Putting a Good Face on Street Art, to Upgrade Atlanta


 

When she arrived in Atlanta on Wednesday, the subway underpass was blank concrete, speckled with dirt, spiderwebs and weeds. By Sunday, Ms. Freeman, a 25-year-old Memphis muralist, will have turned it into her latest artwork: a lattice of blue and pink shapes, brightening a once-dull roadway.

She will also have joined an assault on blight in Atlanta. Here in a city with one of the nation’s highest foreclosure rates, a project called Living Walls commissions artists to spruce up recession-hit neighborhoods.

While traditional graffiti may often be seen as a sign of urban decay, these murals — sprawling, brightly colored portraits and designs — aim to instill some optimism.

The Atlanta-based project, which began last week and ends Sunday, gives 28 artists their own spaces: sides of buildings, foreclosed houses and subway underpasses. All paintings are done with owners’ permission and city permits, in neighborhoods like the crumbling Edgewood district, not far from where the Rev. Dr. Martin Luther King Jr. grew up.

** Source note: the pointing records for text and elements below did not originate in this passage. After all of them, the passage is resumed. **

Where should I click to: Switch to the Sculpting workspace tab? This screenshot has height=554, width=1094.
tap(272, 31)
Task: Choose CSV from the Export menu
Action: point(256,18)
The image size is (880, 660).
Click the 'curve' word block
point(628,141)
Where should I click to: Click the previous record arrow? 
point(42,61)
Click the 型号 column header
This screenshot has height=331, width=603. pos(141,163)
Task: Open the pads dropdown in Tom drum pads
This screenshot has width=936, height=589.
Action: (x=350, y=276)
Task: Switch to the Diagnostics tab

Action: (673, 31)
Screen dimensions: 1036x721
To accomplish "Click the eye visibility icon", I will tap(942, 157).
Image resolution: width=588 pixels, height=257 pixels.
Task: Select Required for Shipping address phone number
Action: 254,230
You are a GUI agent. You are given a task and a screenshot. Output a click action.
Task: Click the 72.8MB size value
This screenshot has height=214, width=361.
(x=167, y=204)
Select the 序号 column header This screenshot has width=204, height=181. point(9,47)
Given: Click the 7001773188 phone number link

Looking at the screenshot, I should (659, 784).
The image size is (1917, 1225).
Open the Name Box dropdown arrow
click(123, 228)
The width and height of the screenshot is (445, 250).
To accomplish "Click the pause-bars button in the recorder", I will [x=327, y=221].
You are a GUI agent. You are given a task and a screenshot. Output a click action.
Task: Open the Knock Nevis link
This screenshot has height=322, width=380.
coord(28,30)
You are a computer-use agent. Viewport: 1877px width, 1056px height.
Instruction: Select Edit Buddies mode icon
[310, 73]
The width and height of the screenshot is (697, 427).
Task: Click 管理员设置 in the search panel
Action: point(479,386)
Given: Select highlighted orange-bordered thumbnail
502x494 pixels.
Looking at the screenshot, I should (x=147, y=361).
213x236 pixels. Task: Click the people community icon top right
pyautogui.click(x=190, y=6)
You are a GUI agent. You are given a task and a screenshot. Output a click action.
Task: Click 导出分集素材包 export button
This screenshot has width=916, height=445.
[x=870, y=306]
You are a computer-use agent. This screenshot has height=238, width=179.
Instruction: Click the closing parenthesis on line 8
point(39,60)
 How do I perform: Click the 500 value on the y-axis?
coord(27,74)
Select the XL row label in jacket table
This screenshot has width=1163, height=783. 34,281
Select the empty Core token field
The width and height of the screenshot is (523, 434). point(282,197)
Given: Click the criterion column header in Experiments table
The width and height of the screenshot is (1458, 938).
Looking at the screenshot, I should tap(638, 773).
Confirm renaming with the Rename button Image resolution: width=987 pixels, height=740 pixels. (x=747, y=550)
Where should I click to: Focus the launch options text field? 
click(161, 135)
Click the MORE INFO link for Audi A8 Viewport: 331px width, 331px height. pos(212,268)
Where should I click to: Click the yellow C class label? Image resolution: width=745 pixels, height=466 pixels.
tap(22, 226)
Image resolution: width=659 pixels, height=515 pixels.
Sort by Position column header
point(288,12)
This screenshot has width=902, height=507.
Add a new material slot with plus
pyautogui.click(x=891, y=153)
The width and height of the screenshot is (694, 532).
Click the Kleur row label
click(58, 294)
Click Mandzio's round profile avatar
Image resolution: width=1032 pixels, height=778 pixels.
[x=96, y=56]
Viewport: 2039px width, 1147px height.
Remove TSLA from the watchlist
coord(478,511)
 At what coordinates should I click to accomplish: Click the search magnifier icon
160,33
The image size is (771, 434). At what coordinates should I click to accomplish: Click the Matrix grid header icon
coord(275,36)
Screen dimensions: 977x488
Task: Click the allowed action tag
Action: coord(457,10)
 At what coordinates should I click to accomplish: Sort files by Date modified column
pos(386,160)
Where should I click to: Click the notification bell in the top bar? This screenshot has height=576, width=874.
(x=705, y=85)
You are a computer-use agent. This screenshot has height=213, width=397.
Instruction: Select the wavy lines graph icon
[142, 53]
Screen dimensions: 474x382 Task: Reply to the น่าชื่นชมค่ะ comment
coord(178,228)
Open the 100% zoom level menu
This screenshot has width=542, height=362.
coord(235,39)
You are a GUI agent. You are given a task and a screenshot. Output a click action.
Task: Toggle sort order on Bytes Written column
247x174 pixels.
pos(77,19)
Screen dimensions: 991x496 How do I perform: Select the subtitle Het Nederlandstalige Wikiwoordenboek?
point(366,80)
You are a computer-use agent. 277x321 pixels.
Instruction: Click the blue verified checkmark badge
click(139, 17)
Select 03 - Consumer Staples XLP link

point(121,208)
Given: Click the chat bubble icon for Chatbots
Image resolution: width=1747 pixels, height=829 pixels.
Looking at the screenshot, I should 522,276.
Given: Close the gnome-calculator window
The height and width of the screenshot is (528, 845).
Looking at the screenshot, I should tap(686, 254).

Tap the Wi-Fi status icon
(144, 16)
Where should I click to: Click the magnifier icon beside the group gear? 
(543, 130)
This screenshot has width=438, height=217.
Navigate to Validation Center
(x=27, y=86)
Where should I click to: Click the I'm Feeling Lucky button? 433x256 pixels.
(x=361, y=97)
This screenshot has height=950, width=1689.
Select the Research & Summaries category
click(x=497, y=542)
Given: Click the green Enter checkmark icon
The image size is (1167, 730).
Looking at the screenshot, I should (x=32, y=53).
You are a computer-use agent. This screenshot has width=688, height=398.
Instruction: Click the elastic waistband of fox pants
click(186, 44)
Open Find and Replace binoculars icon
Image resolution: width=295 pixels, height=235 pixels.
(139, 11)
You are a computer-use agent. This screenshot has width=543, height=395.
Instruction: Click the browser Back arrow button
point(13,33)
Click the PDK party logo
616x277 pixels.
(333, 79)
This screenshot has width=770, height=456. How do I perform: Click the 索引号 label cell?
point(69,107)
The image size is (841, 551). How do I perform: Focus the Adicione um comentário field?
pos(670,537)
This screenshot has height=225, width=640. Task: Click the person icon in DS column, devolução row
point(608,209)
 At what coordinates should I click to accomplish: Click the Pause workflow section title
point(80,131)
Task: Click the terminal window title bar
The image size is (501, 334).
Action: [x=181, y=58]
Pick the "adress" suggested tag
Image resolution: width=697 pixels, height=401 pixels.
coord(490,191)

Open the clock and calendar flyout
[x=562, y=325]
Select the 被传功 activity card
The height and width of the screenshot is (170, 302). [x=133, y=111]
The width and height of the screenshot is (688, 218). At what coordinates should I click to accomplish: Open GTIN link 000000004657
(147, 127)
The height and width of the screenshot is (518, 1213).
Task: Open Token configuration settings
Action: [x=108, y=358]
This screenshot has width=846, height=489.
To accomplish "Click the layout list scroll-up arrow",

“Painting a mural is not just saving money for the wall owner,” said Monica Campana, who helped found the project in 2010. “It’s giving a new look to a block, and it may be helping the neighborhood economically.”

This year, its third, Living Walls has invited only female muralists. The goal is to showcase the creations, in aerosol and latex paint, of women from around the world, including Argentina, Brazil, Canada, Italy and Spain. The project, which includes lectures and parties celebrating street art, is also meant as an alternative to larger conferences, like Art Basel Miami or the Congress for the New Urbanism.

As Living Walls has grown in scope and recognition, its sponsorship has expanded to include a prominent law firm, the Museum of Design Atlanta and the W Hotel, where the artists receive free lodging. And there are other signs of Atlanta’s embracing street art. A 22-mile loop of jogging trails and public parks under construction around the city now features an array of commissioned works. “We’re not New York, we’re not L.A., we’re not Miami, with the history of street art,” Ms. Campana said. “But in a sense, that’s what’s appealing: you can bring street art to a new city.”

The city has also redoubled efforts to rub out a different form of street art: illegal graffiti. Two years ago, the mayor created a graffiti task force and the Atlanta police dedicated a full-time officer to track down the most prolific offenders. Last October, the city arrested seven men between 19 and 29 who they said were responsible for 800 acts of graffiti vandalism. They received fines and probation.

One of those arrested, Josh Feigert, 28, sees a double standard in the city’s embrace of projects like Living Walls, while it cracks down on graffiti. “It seems hypocritical,” he said. “I would hope people would learn a little more about graffiti, and that it is an art form, as well.”

But a police spokesman, Carlos Campos, said it was not the department’s job to determine the line between art and graffiti.

“If someone spray-paints on a piece of property that doesn’t belong to them, without permission, that is a crime,” he said. “It doesn’t matter how beautiful or artistic it is.”

R. J. Rushmore, a blogger who created a popular site called Vandalog about street art, said the form was so dominated by men that he had mistakenly assumed that some new, anonymous artists were men.

“This really bucks the trend of it being a boy’s club,” he said.

Shanda Rogers is a makeup artist at a salon in the East Atlanta neighborhood where one of the murals was painted. A formerly drab wall is now covered with the bright zigzags and the smiling faces of three Jamaican children.

“It just makes me want to dance,” Ms. Rogers said. “This whole neighborhood feels different.”

Even once-skeptical neighborhoods have embraced the murals. Rodney Bowman, a carpenter, had grown so frustrated by illegal graffiti artists that he spent a night in a tree waiting to catch the vandals who struck at a nearby church. But he found a mural by Living Walls to his liking.

“Graffiti is just some scrawl,” he said. “But this is beautiful. This is art.”